Il est devenu la collaborateur de Worms après avoir été libéré (il a été relâché en 1948 puis amnistié en 1951 grâce à des interventions de Guy Mollet et Edouard Herriot, et à un décret signé par le président Vincent Auriol) pour prendre en charge différentes revues subventionnées par le patronat et y faire de la propagande anti-communiste. Parmi ces revues, citons le Bulletin d’études et d’informations politiques internationales (BEIPI), "commandité par le patronat" français (selon une note des renseignements américains), positionné à l'extrême-droite et très axé sur la propagande anticommuniste. La revue a changé de nom pour s'appeler Est Ouest, quand Boris Souvarine y a rejoint Albertini.

Albertini est aussi parmi les fondateurs (toujours avec Souvarine) de l'Institut d'histoire sociale (IHS) en 1954, financé uniquement par la CIA comme le Sénat US le révèle en 1967, et foncièrement antibolchévique. Après la mort de Worms en 1952, Albertini était toujours rémunéré par le groupe. En 1970, il fonde l'Institut Supérieur du Travail, une officine anticommuniste de plus.

Albertini est resté dans la sphère politique jusqu'à sa mort en 1983, très sollicité par certains membres de la droite comme Pompidou, Alain Madelin ou Marie-France Garaud.  Il se vantait d'être écouté de beaucoup de ministres et anciens ministres, et était également proche de Mitterrand ou de Giscard. Pourtant, sous le gouvernement de Vichy, il a été directeur général du cabinet de Déat au Travail et à la Solidarité nationale. Pendant l'Occupation il a été l'un des membres éminents, à l'instar de Marcel Déat, d'un certain Cercle européen (autoqualifié de "centre de collaboration économique européenne"), un groupe fasciste et intrinsèquement antisémite dont Louis Ferdinand Céline aurait également été membre, et c'est pour cela qu'il a été arrêté en 44. 

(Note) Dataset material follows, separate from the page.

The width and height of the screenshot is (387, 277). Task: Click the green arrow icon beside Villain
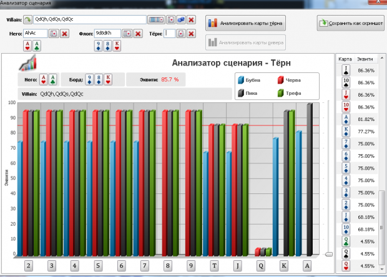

Une note des services secrets US (le COI, futur OSS), citée par l'historienne Annie Lacroix Riz qui a eu le courage, disons-le, de faire des recherches au sujet de la synarchie des années 20-30 et de les publier, dit que les hommes de Worms à Vichy utilisent leur poste pour "collaborer pleinement avec les Allemands". La note (p.7 du doc pdf), datée de 1942, dit ceci : "On peut s'attendre à ce que les membres de ce groupe cherchent leur propre protection en cas de victoire alliée ou allemande, et mettent leurs importantes relations internationales au service du vainqueur, quel qu'il soit. Ils œuvreront à une paix négociée impliquant une réorganisation de l'Europe sur des bases libérales et qui les laisserait jouir de leur autorité financière, industrielle et politique."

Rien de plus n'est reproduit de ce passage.